Puis on passe en revue les autres mutants dont Brevoort a désormais la charge : Wolverine, Ms. Marvel, Havoc, Tornade, Dazzler, Forge (pour les séries Wolverine, NYX, X-Factor, Storm, Dazzler, X-Force)...


... Et enfin Jean Grey, désormais dans l'espace, à nouveau en communion avec la force Phénix (pour la série Phoenix).


Je me demande encore si je vais suivre ça. La série la plus aguicheuse est sans doute Uncanny X-Men par Simone et Marquez, qui rassemble des personnages très populaires (Malicia, Gambit, Daiblo, Wolverine, Jubilé). X-Men de MacKay et Stegman ne m'attire pas du tout. X-Ceptional X-Men m'aurait bien plu pour Carmen Carnero, mais Eve Ewing n'est pas motivante. Wolverine, non merci. Je ne crois pas à la pérennité de séries consacrées à Phoenix, Storm, Dazzler ou NYX. X-Force davantage, mais ce sera sans moi. Idem pour X-Factor. Il y a déjà, à mon goût, trop de séries (et pourtant ce n'est pas fini !).

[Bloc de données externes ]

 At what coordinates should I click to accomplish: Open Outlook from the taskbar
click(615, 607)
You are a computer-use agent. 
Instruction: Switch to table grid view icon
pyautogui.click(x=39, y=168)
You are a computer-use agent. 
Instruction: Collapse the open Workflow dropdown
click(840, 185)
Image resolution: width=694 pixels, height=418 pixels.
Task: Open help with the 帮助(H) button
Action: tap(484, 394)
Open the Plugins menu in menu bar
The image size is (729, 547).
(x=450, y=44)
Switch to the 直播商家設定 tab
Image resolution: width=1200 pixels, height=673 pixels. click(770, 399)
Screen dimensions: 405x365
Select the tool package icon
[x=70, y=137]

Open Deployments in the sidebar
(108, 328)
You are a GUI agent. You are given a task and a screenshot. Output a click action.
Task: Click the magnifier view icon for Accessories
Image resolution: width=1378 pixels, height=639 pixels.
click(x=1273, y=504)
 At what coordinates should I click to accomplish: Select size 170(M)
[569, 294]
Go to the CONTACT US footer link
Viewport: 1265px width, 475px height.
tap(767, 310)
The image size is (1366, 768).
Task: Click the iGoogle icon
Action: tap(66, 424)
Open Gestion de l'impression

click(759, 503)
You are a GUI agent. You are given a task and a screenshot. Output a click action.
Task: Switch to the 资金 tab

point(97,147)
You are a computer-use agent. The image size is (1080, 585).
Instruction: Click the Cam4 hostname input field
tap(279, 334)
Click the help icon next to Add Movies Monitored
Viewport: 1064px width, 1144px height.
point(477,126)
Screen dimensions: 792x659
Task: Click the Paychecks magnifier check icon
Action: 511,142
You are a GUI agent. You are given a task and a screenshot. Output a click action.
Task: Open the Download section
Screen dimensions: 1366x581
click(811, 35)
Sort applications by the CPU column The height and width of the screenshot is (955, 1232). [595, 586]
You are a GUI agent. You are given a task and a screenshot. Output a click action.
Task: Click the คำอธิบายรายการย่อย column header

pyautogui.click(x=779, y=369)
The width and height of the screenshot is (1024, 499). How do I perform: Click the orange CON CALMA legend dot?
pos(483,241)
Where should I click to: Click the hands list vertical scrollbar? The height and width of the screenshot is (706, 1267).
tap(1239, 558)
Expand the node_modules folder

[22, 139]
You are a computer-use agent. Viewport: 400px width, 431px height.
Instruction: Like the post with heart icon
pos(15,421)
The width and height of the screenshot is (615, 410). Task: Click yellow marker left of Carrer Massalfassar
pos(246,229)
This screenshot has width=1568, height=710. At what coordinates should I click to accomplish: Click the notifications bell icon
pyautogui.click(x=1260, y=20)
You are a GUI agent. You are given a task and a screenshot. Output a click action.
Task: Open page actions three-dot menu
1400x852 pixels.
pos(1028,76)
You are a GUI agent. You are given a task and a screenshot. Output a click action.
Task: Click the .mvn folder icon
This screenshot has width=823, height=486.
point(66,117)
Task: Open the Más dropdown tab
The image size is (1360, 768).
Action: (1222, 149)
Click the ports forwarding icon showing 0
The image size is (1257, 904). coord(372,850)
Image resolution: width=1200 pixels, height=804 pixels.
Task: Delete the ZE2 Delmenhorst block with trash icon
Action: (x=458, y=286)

C'est vraiment une page qui se tourne. Et si ça aura été bien pendant trois ans (le bail de Hickman), désormais, l'offre de Brevoort me semble un retour en arrière peu engageant. Mais je peux me tromper, et peut-être craquerai-je quand même.

1 commentaire:

  1. Salut RDB,
    je ne commente jamais (j'ai déjà largement assez squatté le blog de Phil pendant des années pour le faire ailleurs).

    Merci pour cet article qui me permet de comprendre un peu de ce qui s'est passé ces dernières années sur les X-Men.

    J'ai aimé cette série, je l'ai détesté sans vraiment même pouvoir la lire (découpage illisible à mes yeux, retours en arrière, retournements et régression improbables, sans parler des morts provisoires de... tout le monde en fait).

    Bref, une fois n'est pas coutume, je salue tout ce boulot à la destination d'invisibles visiteurs occasionnels comme moi.